Mullingar Golf Club is a private golf club located in County Westmeath, Ireland. Originally founded in 1894, the golf club is situated on the Belvedere estate, located 5 km from Mullingar town.

==History==
The club was originally called the Westmeath Golf Club when it was founded in 1894, and the first members played on what is described as "a small course" on the site of Mullingar Race Course. In 1903, the club moved to a nine-hole layout just north of Mullingar town and golf was only permitted in the winter months as the farmer who owned the land needed the use of it in the summer.

Land became available to the golf club at the Belvedere House Estate in 1934. The golf course architect, James Braid, was hired to design and oversee the construction of the course at Belvedere, which was opened for play in 1937.

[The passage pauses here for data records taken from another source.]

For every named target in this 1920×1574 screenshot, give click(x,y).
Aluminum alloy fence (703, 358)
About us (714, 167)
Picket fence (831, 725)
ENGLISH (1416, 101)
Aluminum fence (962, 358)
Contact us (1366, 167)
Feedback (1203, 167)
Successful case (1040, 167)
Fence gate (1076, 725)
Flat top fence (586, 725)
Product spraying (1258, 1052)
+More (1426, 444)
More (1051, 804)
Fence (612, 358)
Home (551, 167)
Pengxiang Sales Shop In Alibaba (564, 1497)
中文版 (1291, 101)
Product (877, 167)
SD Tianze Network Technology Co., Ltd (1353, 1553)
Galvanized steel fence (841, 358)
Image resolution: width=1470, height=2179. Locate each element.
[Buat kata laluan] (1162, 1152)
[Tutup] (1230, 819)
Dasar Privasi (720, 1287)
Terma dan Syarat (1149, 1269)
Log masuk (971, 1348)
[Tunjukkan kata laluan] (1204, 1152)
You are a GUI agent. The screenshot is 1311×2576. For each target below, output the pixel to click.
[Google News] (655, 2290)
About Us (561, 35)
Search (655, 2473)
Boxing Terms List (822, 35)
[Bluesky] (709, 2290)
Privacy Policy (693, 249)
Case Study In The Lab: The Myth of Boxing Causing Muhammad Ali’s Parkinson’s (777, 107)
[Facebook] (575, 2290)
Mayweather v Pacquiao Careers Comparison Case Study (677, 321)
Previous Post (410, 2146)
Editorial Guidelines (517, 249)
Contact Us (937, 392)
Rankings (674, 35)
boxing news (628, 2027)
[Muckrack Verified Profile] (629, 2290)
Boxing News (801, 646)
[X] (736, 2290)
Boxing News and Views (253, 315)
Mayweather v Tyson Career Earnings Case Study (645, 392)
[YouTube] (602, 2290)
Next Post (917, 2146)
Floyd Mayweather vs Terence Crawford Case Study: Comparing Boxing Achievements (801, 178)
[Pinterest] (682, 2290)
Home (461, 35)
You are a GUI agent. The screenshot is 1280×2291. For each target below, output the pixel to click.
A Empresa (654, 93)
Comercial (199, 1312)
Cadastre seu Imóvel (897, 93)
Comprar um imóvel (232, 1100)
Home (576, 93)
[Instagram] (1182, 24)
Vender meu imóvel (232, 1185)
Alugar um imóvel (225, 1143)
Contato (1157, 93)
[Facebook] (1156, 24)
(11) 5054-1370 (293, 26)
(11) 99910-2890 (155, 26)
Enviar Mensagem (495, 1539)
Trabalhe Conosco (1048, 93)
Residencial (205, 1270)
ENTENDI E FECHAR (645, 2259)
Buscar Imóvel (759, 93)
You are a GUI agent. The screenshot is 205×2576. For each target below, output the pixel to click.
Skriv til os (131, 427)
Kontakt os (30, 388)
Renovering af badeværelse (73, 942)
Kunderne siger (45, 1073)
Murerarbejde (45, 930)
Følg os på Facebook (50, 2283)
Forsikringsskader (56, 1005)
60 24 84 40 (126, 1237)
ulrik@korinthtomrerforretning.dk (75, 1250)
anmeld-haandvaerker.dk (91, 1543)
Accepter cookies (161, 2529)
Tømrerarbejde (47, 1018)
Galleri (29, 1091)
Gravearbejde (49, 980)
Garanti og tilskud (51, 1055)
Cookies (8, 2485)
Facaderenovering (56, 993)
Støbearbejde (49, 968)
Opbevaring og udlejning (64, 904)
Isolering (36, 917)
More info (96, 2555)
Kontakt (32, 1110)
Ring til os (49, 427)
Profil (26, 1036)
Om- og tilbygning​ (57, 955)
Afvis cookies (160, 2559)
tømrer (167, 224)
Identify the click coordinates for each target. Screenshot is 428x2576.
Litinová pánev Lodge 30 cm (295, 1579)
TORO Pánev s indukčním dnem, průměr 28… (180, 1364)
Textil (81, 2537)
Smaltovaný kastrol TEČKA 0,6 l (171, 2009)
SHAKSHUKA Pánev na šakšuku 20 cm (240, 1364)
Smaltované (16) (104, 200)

In 1963, Mullingar Golf Club members organised a Scratch Cup competition. This competition is now accredited with the Bridgestone Points System, which has elevated its status as an Irish championship competition. Past winners include Joe Carr, the inaugural winner, Darren Clarke, Paul McGinley, Pádraig Harrington, Shane Lowry and Rory McIlroy.

Mullingar Golf Club is a private members club, with members volunteering to help manage the affairs of the club. The club also employs full-time staff to manage the business and maintain the facilities.